Oil industry on borrowed time as switch to gas and solar accelerates UK Telegraph: The props beneath the global oil industry are slowly decaying. The big traded energy companies resemble the telecom giants of the late 1990s, heavily leveraged to a business model already threatened by fast-moving technology. Citigroup warns - or cheerfully acclaims, depending on your point of view - that world energy markets are entering a period of extreme flux, with oil caught in triple encirclement by cheap natural gas, much more efficient vehicles and breathtaking advances in solar power as scientists crack the secrets. The combined effect is to bend to the curve of global oil use over coming years, eroding the assumptions that have underpinned a threefold rise in Western oil industry debt to $600bn since 2005 The oil intensity of global GDP has already halved since 1980s.
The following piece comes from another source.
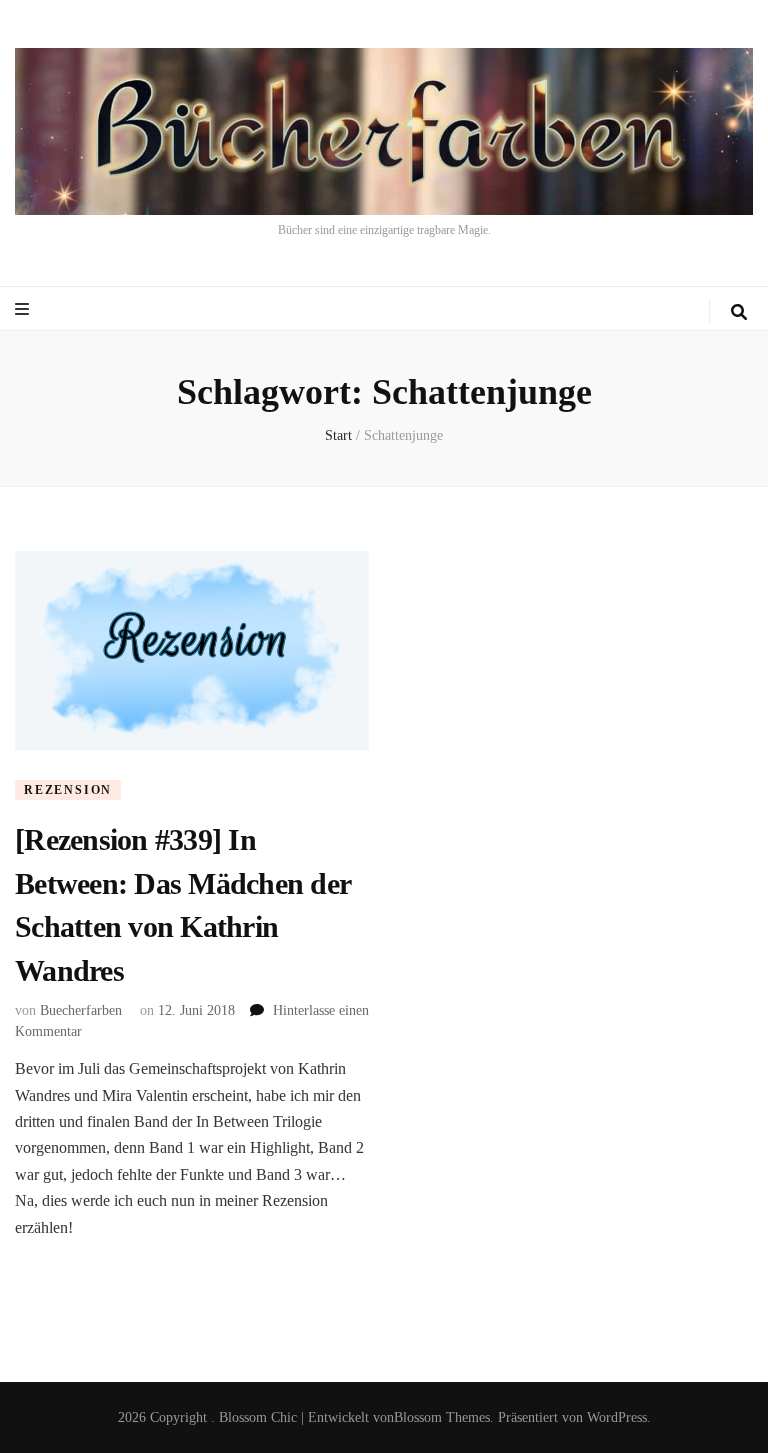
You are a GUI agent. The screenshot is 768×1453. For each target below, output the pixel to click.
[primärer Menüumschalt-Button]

Crude prices have decoupled from the global commodity nexus for the past three years, held up by the Arab Spring and disruptions in Africa. This split-level energy market is becoming untenable. The US shale revolution has caused natural gas prices in North America to collapse. With a long delay, and by convoluted means, this effect is spreading to Asia, where liquefied natural gas (LNG) prices have halved this year. In the end, oil must converge towards gas prices since vehicles can be designed to use either source, or both.